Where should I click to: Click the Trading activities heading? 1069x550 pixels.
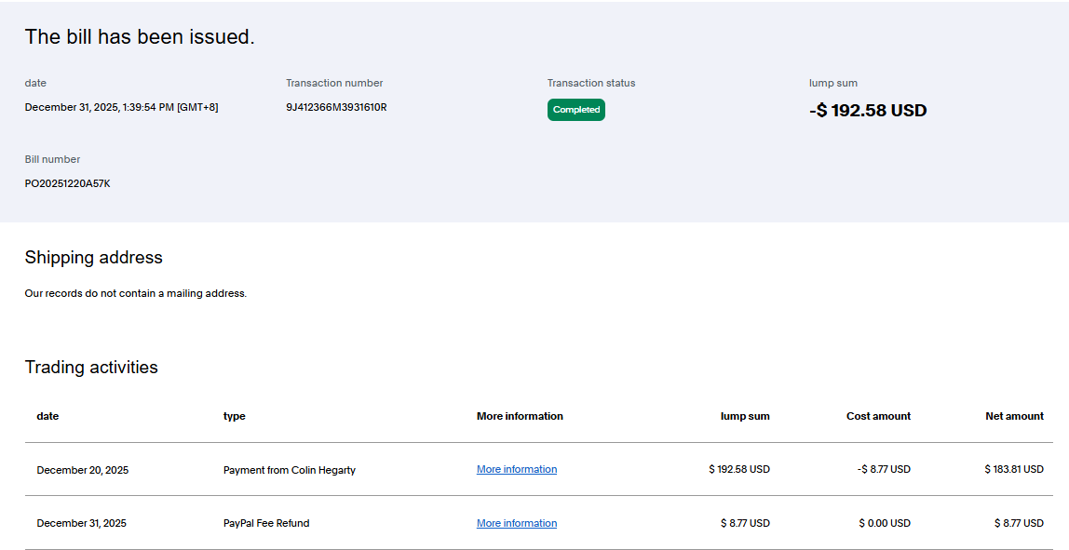pos(91,368)
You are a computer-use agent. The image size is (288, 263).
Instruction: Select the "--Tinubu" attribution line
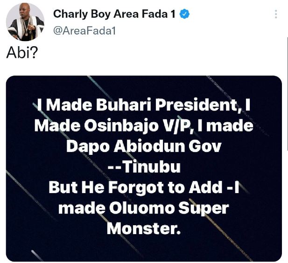coord(144,167)
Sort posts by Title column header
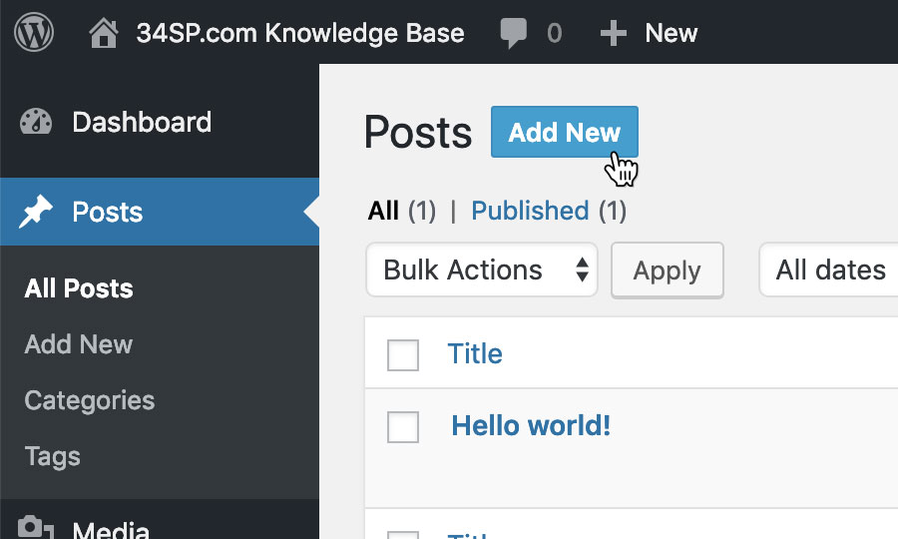Image resolution: width=898 pixels, height=539 pixels. (475, 353)
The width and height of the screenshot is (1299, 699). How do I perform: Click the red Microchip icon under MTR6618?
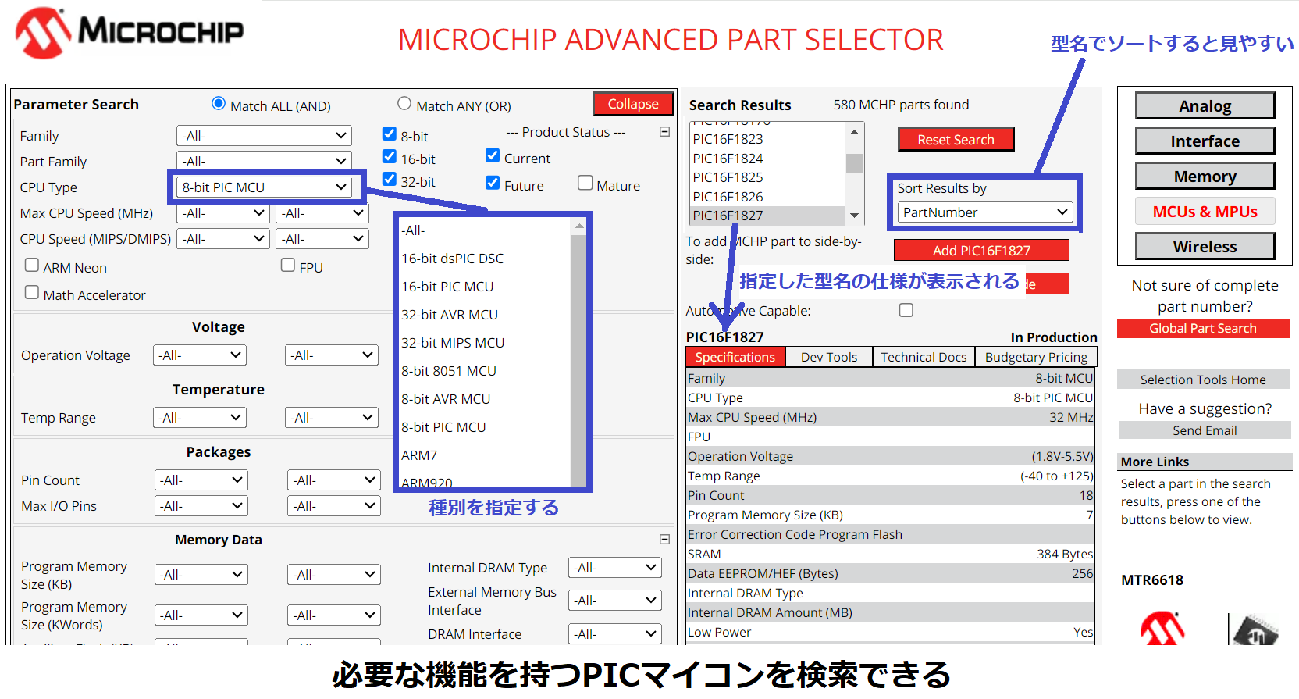tap(1162, 629)
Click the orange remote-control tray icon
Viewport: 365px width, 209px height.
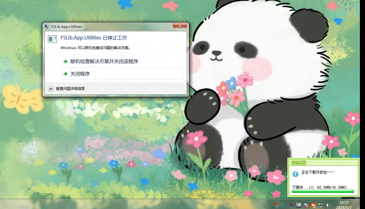(x=313, y=205)
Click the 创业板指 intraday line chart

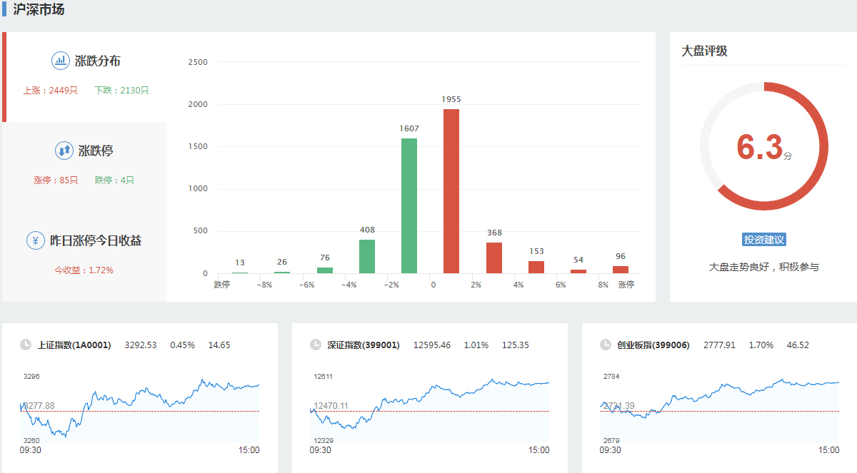(x=720, y=410)
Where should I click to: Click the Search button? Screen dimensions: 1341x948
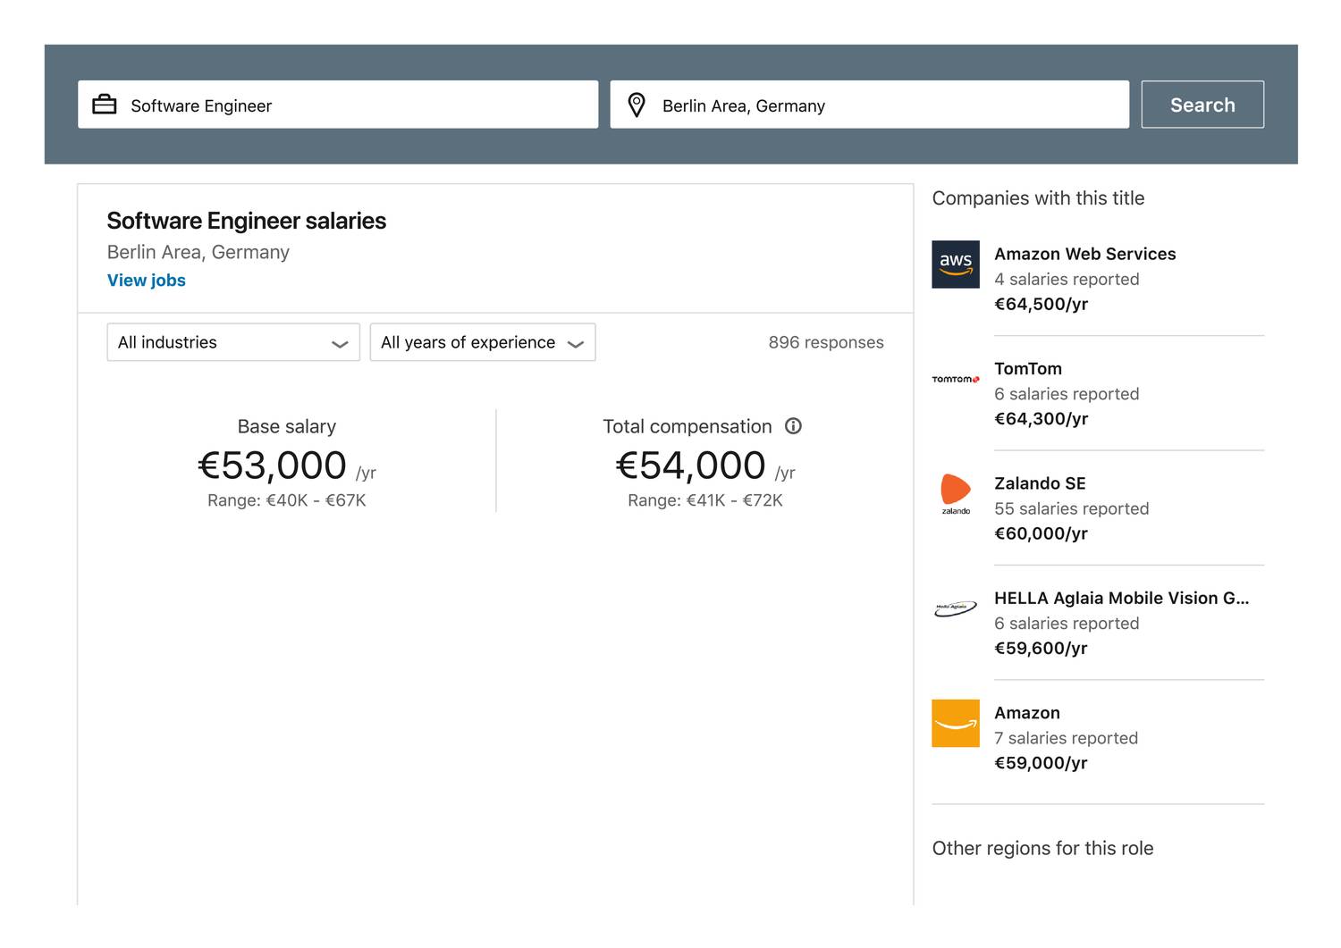pos(1202,105)
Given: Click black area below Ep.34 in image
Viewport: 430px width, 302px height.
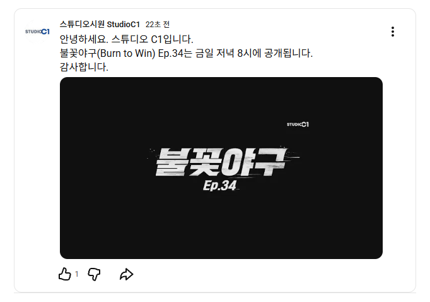Looking at the screenshot, I should (x=221, y=226).
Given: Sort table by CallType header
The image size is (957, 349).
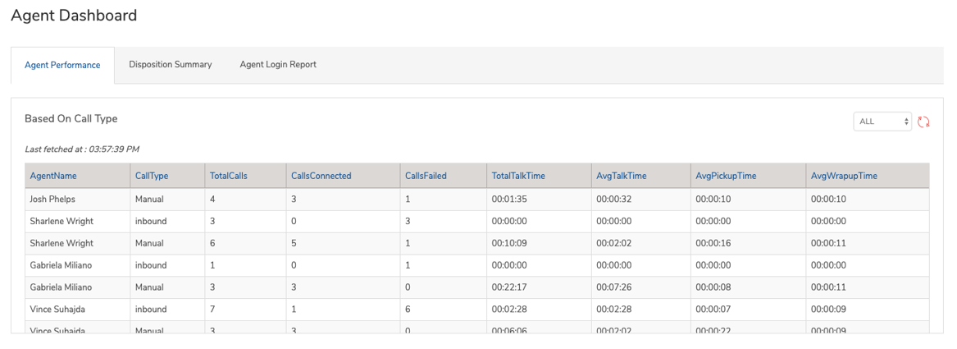Looking at the screenshot, I should tap(152, 176).
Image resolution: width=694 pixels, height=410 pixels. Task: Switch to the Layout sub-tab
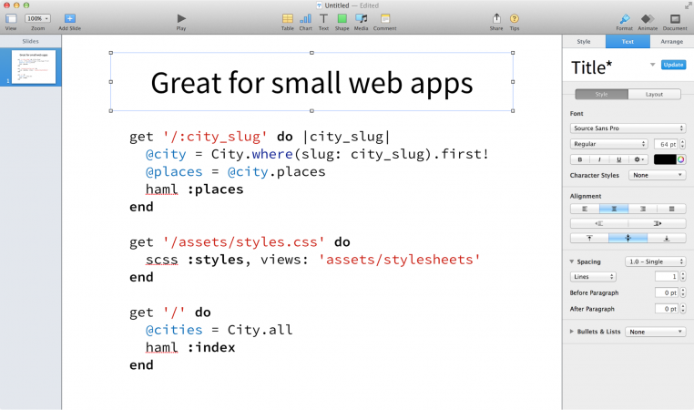654,94
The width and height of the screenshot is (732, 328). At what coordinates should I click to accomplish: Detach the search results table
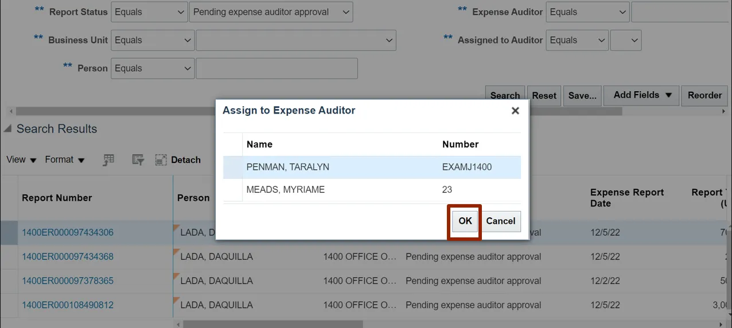click(178, 161)
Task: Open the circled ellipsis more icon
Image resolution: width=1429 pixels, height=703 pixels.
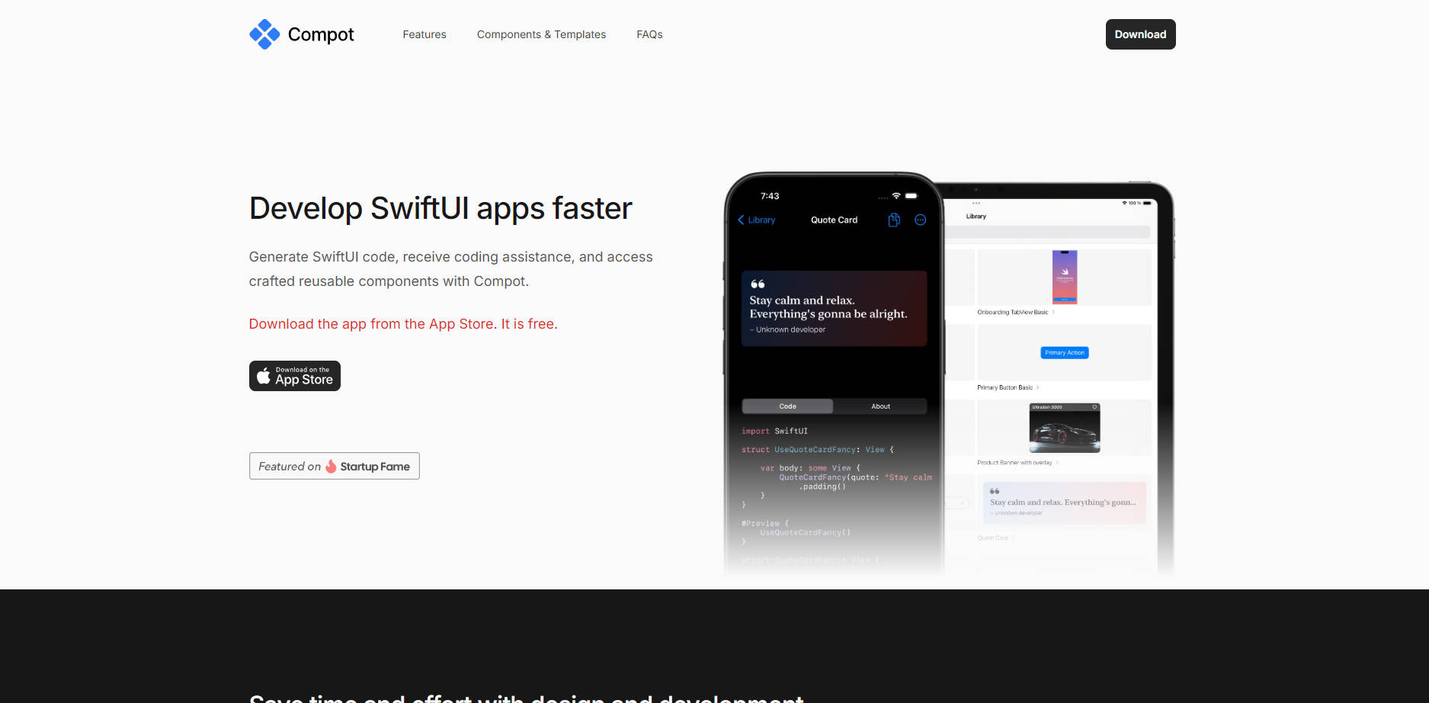Action: (x=921, y=220)
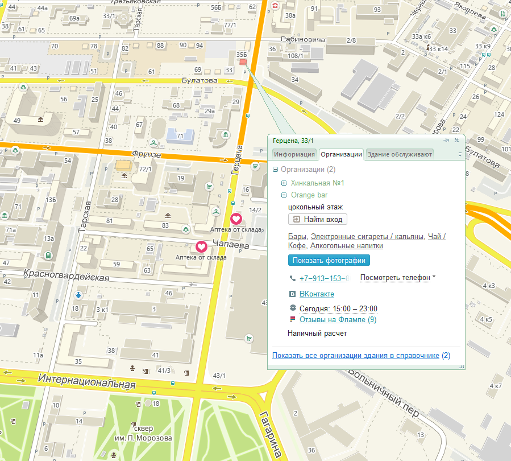Image resolution: width=511 pixels, height=461 pixels.
Task: Switch to the Здание обслуживают tab
Action: coord(400,154)
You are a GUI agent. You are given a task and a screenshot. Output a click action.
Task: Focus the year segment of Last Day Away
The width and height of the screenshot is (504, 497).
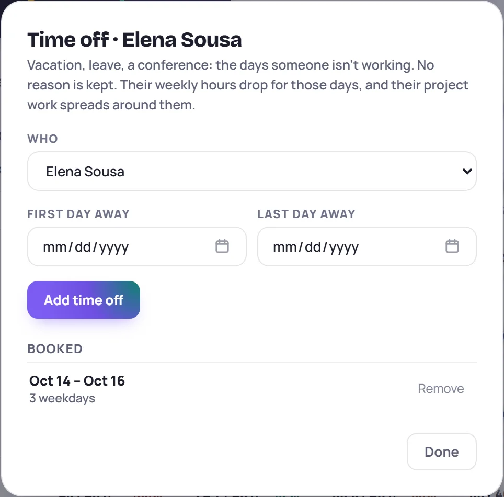[x=344, y=247]
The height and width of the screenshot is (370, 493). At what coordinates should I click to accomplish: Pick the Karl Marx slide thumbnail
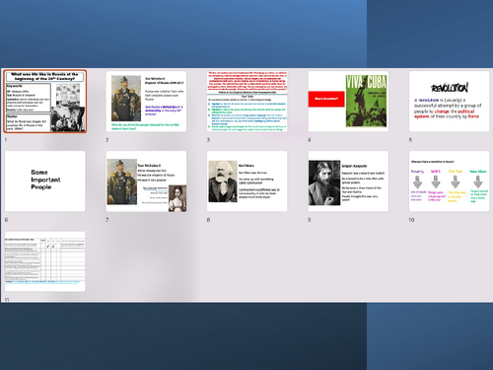pos(247,182)
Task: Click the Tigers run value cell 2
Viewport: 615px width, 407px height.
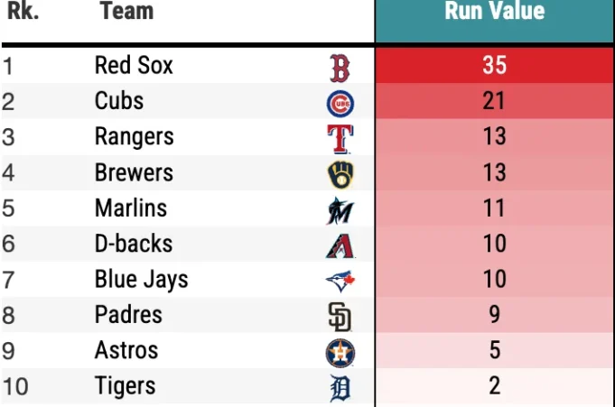Action: [494, 386]
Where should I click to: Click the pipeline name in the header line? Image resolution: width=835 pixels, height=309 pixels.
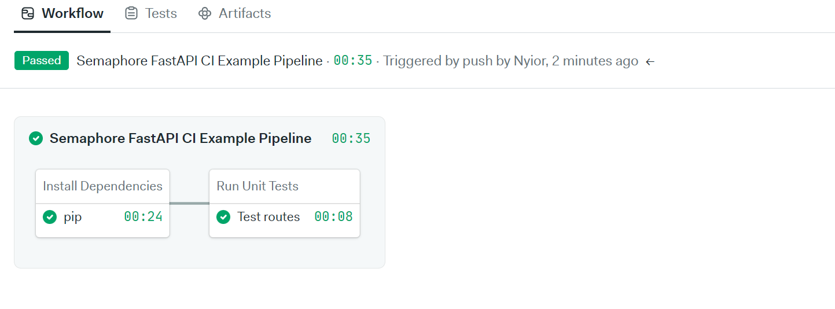tap(200, 61)
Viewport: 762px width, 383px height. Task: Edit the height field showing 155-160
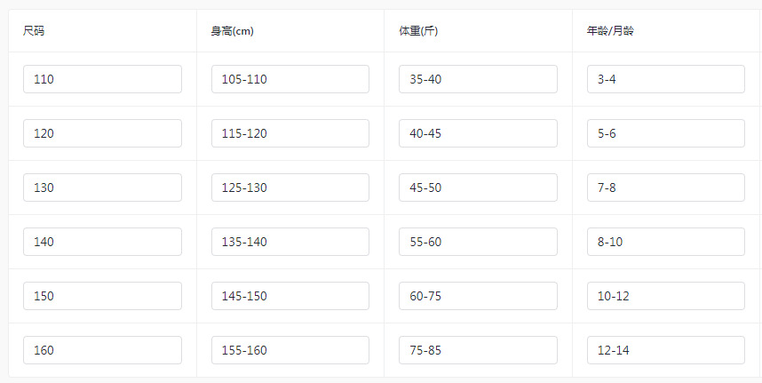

::::::::::

Leaving the pictures aside, transcribe only the lines from the one containing "Where should I click to: Click the pipeline" to the final line of the listing above, inclusive, exactly as they appear.

Where should I click to: Click the pipeline name in the header line? Image resolution: width=835 pixels, height=309 pixels.
tap(200, 61)
Viewport: 762px width, 383px height. Task: Edit the height field showing 155-160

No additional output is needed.